━━ ENTRIES SUPPLIED ━━
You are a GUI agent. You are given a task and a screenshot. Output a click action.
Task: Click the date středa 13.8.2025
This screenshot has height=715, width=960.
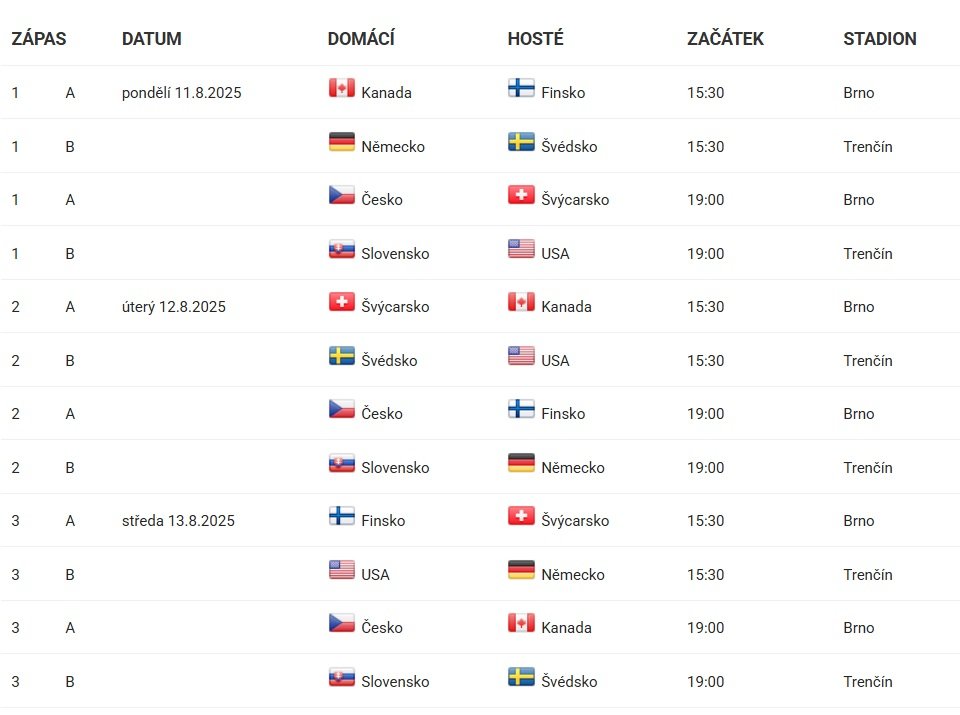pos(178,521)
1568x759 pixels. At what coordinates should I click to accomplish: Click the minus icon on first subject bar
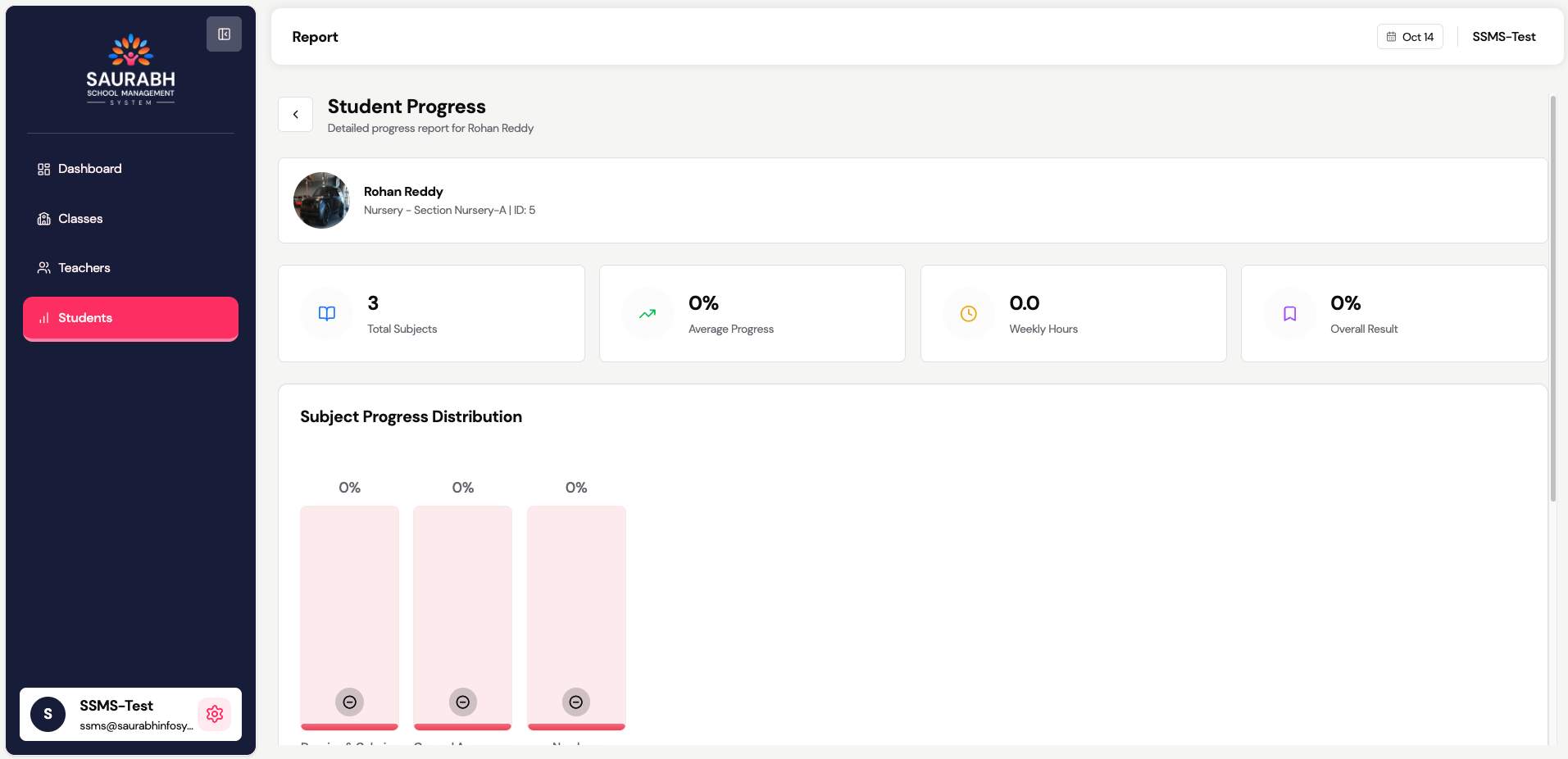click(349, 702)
━━━
Every line in the data above needs to be given again exactly, pictures aside.

You are a GUI agent. You are given a task and a screenshot. Output a click action.
Task: Click the date středa 13.8.2025
This screenshot has height=715, width=960.
pos(178,521)
1568x759 pixels. At what coordinates should I click to accomplish: Click the minus icon on first subject bar
click(349, 702)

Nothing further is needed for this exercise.